In 2017, the City began working with American Rivers and the original project partners - the Washington Department of Fish and Wildlife (WDFW), the Lummi Nation, and the Nooksack Indian Tribe - to initiate a project to achieve fish passage at the Middle Fork diversion dam site. The project involves dam removal to restore habitat connectivity, providing upstream fish passage to 16 miles of pristine habitat for Puget Sound Chinook salmon, steelhead, and bull trout; moving the point of diversion just upstream of the existing location to eliminate the need for the dam and to maintain the City's water supply; a National Marine Fisheries Service (NMFS) and WDFW compliant fish screen to protect downstream emigrating juvenile fish; improved navigation for recreational whitewater kayakers; and restoration of a free-flowing river. The project was designed and permitted in January 2018 - March 2019, and $5.5 million in private-public funding secured. The project was ranked as the #1 priority of the Puget Sound Acquisition and Restoration (PSAR) fund. Pending final funding, construction will be completed in 2020.
Project status: Pre-construction. Design and permitting complete.

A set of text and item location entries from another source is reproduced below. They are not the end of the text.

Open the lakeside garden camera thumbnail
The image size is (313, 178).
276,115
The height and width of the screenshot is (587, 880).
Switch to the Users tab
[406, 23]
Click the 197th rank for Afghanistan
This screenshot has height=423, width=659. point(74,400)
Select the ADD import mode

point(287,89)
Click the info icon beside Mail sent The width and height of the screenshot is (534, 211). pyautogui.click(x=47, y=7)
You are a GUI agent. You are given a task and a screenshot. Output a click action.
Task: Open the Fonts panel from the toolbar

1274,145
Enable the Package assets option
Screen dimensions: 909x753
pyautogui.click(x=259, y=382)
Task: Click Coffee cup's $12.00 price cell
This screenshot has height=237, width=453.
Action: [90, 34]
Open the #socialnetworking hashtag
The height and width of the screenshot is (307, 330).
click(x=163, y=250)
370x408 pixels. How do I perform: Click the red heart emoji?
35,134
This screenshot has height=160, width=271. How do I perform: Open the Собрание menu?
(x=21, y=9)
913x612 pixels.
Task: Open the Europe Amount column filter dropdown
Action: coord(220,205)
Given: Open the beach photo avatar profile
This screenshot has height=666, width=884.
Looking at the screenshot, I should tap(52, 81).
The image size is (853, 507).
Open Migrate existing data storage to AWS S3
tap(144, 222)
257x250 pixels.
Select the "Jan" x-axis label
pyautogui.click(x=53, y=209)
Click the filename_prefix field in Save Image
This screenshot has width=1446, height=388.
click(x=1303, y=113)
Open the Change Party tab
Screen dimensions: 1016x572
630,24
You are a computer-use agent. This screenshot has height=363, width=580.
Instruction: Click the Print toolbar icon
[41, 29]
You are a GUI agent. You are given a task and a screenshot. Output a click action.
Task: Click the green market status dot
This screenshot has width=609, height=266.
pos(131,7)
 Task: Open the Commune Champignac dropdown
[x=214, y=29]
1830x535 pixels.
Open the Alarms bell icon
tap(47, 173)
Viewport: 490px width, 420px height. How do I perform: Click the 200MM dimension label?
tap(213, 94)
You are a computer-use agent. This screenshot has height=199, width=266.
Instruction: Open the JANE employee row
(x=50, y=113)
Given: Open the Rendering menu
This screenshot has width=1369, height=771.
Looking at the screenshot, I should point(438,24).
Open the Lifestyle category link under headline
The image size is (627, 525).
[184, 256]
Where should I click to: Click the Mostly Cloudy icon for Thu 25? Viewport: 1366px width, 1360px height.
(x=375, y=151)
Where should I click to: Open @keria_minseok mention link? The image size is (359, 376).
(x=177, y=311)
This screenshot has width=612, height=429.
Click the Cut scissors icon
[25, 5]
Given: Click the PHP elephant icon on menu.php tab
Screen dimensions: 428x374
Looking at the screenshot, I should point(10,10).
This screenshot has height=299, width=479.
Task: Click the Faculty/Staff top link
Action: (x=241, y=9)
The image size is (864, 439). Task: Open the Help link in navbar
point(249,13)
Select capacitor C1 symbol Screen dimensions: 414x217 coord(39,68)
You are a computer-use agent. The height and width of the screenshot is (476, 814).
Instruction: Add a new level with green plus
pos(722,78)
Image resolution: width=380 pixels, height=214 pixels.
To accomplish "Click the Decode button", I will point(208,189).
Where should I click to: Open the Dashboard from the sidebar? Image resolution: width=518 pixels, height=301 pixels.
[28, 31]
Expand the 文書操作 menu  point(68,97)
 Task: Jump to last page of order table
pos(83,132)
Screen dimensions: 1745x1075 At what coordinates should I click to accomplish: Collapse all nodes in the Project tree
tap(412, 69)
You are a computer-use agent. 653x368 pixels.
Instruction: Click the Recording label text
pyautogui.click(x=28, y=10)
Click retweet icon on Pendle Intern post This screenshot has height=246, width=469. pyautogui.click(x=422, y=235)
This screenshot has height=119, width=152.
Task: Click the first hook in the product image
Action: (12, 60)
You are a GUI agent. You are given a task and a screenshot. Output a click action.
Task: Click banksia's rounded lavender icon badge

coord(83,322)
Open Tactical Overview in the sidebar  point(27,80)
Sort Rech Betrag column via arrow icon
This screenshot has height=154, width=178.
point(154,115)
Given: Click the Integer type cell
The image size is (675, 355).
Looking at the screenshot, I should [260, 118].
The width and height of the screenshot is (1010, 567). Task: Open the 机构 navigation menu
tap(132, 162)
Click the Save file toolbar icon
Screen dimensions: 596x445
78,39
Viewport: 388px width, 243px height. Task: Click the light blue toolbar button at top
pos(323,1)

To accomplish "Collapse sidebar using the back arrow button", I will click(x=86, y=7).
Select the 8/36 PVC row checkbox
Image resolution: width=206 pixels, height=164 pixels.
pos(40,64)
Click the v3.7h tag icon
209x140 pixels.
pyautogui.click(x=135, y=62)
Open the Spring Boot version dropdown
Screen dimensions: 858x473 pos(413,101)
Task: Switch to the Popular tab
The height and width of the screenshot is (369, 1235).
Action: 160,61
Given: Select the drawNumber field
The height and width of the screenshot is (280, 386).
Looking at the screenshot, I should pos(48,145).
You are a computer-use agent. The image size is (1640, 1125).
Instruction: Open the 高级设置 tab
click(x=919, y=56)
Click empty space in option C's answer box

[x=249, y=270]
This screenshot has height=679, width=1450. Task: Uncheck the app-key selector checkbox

Construction funding allocated.
Design consultant: HDR, Inc.
Next milestone: Advertise construction contract for bid in the summer of 2019 and secure contractor for 2020 construction.
Project Partners and Coordination
This project is a collaborative effort between the City of Bellingham, Lummi Nation, Nooksack Indian Tribe, Washington Department of Fish and Wildlife, and American Rivers, with funding from Paul G. Allen Family Foundation, the City of Bellingham, the U.S. Fish and Wildlife Service, and the Resources Legacy Fund through the Open Rivers Fund. Additional key project supporters include the Puget Sound Partnership, Long Live the Kings, and American Whitewater.